Corey Rosen, founder of the National Center for Employee Ownership, says “lack of knowledge is a huge barrier” for businesses that might be interested in ESOP creation. Many do not know that the plan type exists and, if they do, may not know how to start one.

The second provision in the Work Act related to ESOPs instructs the DOL to establish regulations for properly appraising the value of the company stock to be sold to ESOP plans. Currently there are no guidelines for such valuation, which creates a litigation risk.

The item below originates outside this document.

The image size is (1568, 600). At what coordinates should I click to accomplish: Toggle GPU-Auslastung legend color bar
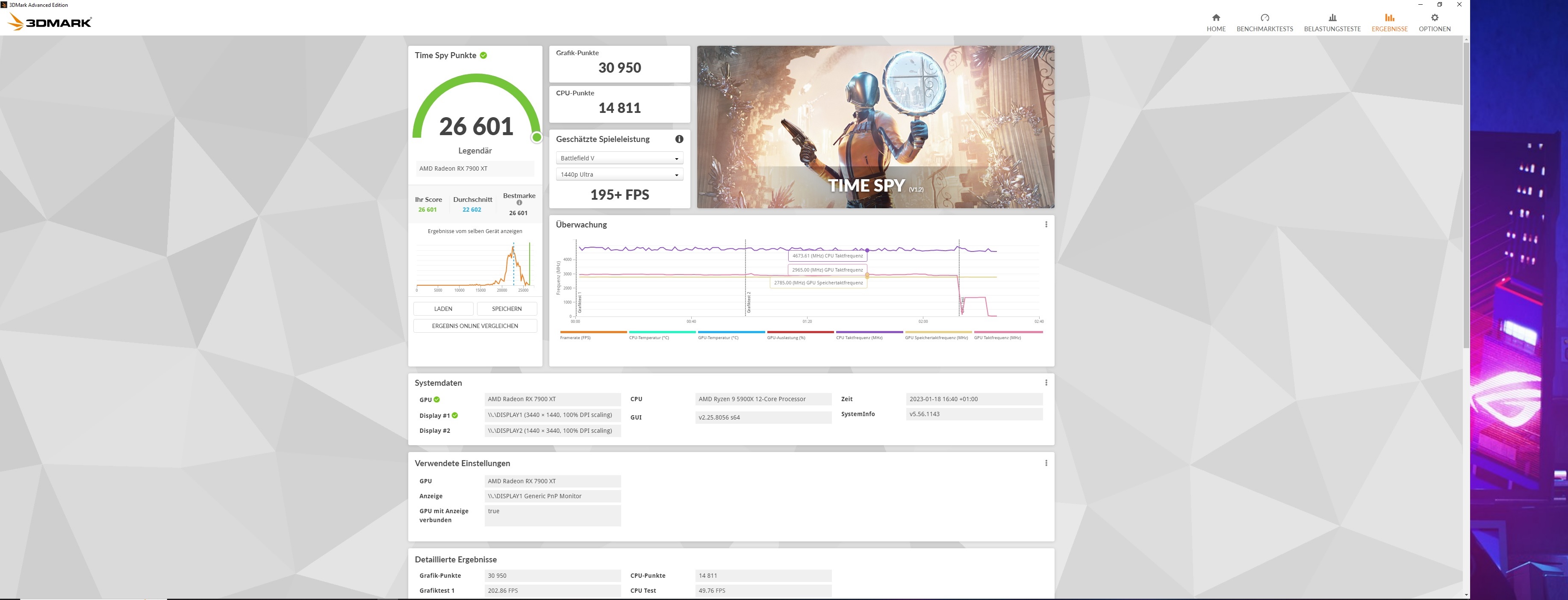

Rosen explains that it is hard for businesses to follow rules that do not exist, and ESOPs can be vulnerable to lawyers who are just “trying to find a settlement.” The DOL writing formal regulations for valuation should bring more legal certainty to sponsors of ESOPs, sources said.

Noelle Montano, executive director of Employee-owned S Corporations of America, explains that the absence of DOL regulations on valuation is a “longtime concern” and ESOP advocates have been calling for a formal DOL rulemaking process on valuation for many years. Montano says the DOL has been relying on audits and litigation and that the industry want “rules of the road.” Now they are set to get them.

The SECURE 2.0 Act also contains two provisions relevant to ESOPs. Under current law, only shareholders in C Corporations are allowed to defer 100% of their tax liability from gains when they sell their stock to an ESOP, provided they invest those gains in the stocks or bonds of another U.S. company.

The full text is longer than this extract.